A brilliantly cruel Cosi and punkish Petrushka but the Brits disappoint: Festival d’Aix-en-Provence reviewed

Predictability and preciousness from Benjamin and Crimp, didacticism from Venables and why the hype over Klaus Makela?

The cast of Dmitri Tcherniakov's brilliantly cruel Cosi fan tutte for Festival d'Aix-en-Provence. [Image: © Monika Rittershaus] 
issue 26 August 2023

Aix is an odd place. It should be charming, with its dishevelled squares, Busby Berkeley-esque fountains, pretty ochres and pinks. Yet none of it feels quite real. It’s as if an AI bot had been asked to design a Provençale city. Everything is suspiciously perfect. And then you notice all the Irish pubs and American student clones. It’s the prettiness of a Wes Anderson set – with the charm of an airport. In this uncanny valley, however, lies what continues to be one of the world’s classiest opera festivals.
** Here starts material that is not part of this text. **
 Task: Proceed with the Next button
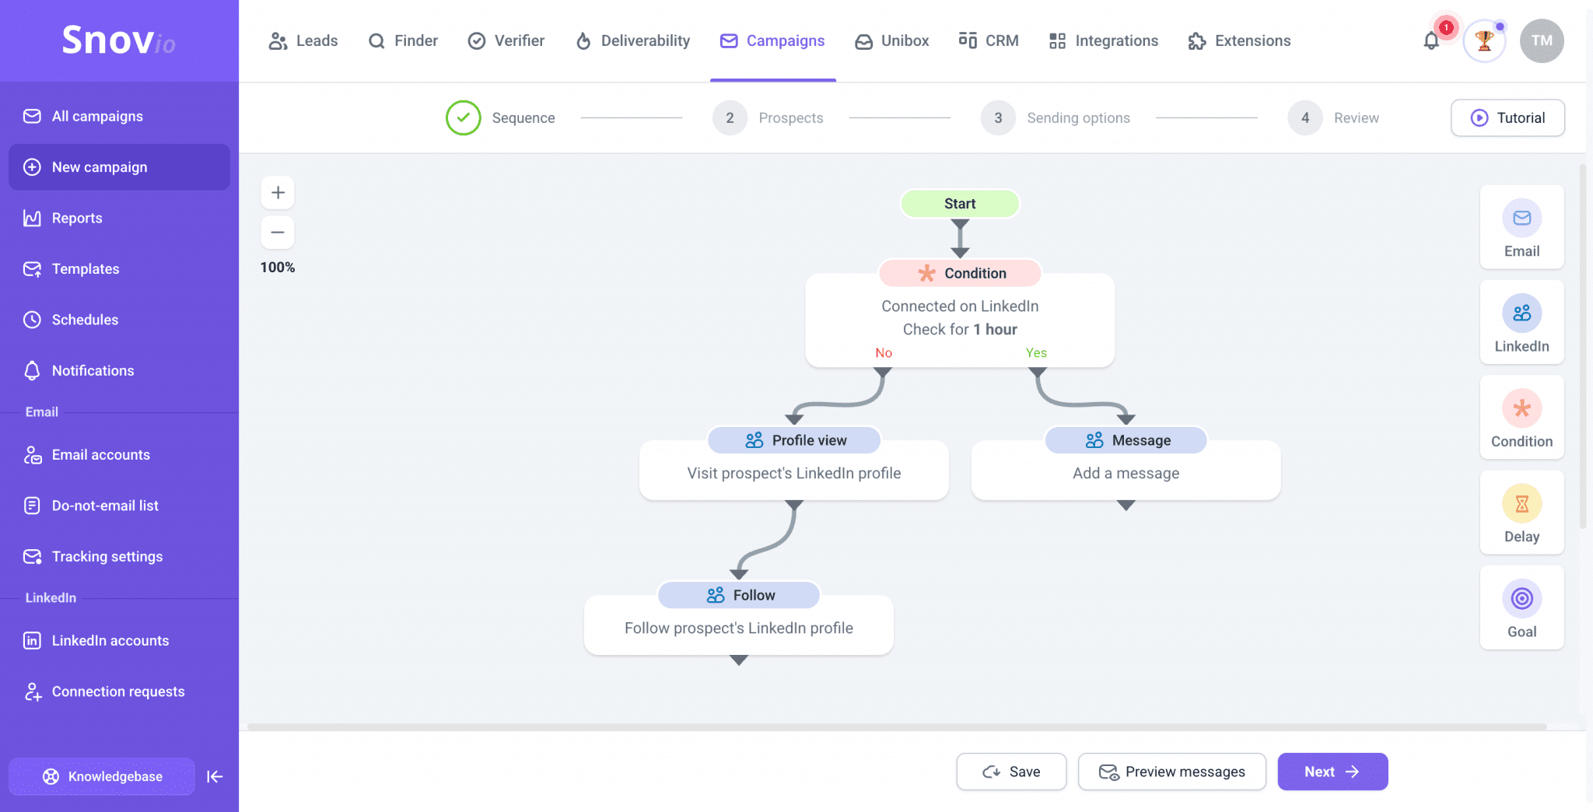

The major new commissions this year were two British chamber operas. George Benjamin and Martin Crimp were returning with Picture A Day Like This, their third collaboration for Aix. It’s another medievalish fable, a quest: a mother has lost her son and must find someone truly happy in order to revive him. She hunts down one charmed archetype after another – lovers, artisan, art collector, gardener, composer – and in each case discovers that life’s not so rosy.